Via represented the US in the 2021 Weber Cup, an annual USA vs. Europe competition. In the USA's 17–18 loss to Team Europe, Via participated in 11 of 35 matches, going 3–1 in singles, 2–2 in doubles, and 0–3 in team.

==Professional career==
Via joined the Professional Bowlers Association in 2017. In his first full season, he cashed in 12 of 20 events, made match play 7 times, made one championship round appearance, and won his first Regional Tour title as a PBA member. He made only one more championship round appearance over the next two seasons, while winning another Regional title in 2019.

After appearing in the televised finals of four PBA majors between 2020 and 2021 without winning, Via won his first national PBA Tour title and first major at the 2021 U.S. Open. Having qualified as the #1 seed for the April 11 finals, Via won his lone TV match over second-seeded Jakob Butturff by a single pin, 214–213. Via finished third in the 2021 Chris Schenkel PBA Player of the Year voting, behind Kyle Troup and François Lavoie, while also finishing second in Tour points (behind Troup), and sixth in earnings ($125,210).

On September 28, 2023 (broadcast October 22 on Fox), Via won the non-title PBA Strike Derby in Portland, Maine.

On July 27, 2025, Via won his second PBA title in the PBA-PWBA Striking Against Breast Cancer Mixed Doubles tournament, with partner Bryanna Coté. Despite no singles titles in 2025, his consistency helped him rank sixth in points and seventh in earnings with a new career high of $147,684. On September 23, the PBA announced that Via had won the PBA Tony Reyes Community Service Award for 2025. The award annually recognizes "a current PBA member who exemplifies extraordinary community service, charitable or educational contributions over the course of a PBA season." Via has been active with the PBA's Bowlers to Veterans Link (BVL), and caught the attention of PBA Commissioner Tom Clark at the Striking Against Breast Cancer Mixed Doubles tournament, where he donated the bonus money for his two 300 games (the only two rolled during the entire tournament) back to the SABC foundation.
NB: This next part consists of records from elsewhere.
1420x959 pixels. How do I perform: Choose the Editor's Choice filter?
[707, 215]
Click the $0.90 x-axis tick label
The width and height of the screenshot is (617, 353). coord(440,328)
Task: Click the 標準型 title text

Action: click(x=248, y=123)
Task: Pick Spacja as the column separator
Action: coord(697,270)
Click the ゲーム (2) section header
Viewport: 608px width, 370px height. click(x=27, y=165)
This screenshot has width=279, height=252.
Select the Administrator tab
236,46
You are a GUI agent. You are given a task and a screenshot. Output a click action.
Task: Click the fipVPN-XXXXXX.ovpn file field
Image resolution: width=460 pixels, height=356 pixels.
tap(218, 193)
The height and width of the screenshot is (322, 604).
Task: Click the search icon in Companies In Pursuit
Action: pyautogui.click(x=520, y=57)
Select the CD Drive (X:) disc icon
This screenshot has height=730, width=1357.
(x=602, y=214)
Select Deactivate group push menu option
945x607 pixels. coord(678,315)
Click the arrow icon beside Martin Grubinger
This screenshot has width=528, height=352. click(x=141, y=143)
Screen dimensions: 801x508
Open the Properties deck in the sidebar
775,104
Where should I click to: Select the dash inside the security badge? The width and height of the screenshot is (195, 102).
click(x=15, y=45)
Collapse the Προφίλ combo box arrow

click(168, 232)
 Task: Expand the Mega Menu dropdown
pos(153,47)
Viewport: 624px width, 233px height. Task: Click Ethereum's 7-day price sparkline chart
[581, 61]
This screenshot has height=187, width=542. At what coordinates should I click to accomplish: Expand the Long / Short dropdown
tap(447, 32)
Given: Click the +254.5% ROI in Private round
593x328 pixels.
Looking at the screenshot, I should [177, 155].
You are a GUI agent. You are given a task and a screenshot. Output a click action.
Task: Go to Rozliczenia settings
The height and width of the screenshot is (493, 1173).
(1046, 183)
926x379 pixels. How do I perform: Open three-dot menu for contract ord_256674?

Despite no wins in the 2026 PBA Tour season, Via finished sixth in points and seventh in earnings ($120,988).

===PBA Tour titles===
Major titles are in bold text.

1. 2021 U.S. Open (Reno, Nevada)
2. 2025 PBA-PWBA Striking Against Breast Cancer Mixed Doubles w/Bryanna Coté (Houston, Texas)

===PBA non-title wins===
1. 2023 PBA Strike Derby (Portland, Maine)
2. 2025 PBA Elite League Battle of the Brands Championship (member of champions Team Storm)
3. 2026 PBA Elite League Battle of the Brands Championship (member of champions Team Storm)

==Awards and accomplishments==
- 2016 U.S. Amateur champion
- 2x PBA Tour titlist with one major championship
- Only PBA player to roll two televised 300 games in PBA title events during the same season (2021)
- 2025 PBA Tony Reyes Community Service Award winner

==Personal life ==
In addition to earning a living on the lanes, Via co-owns TV Bowling Supply in Columbus, Ohio with fellow PBA member Michael Tang. Chris now resides in Blacklick, Ohio.

Via’s surname is pronounced “vi,” with the last letter being silent.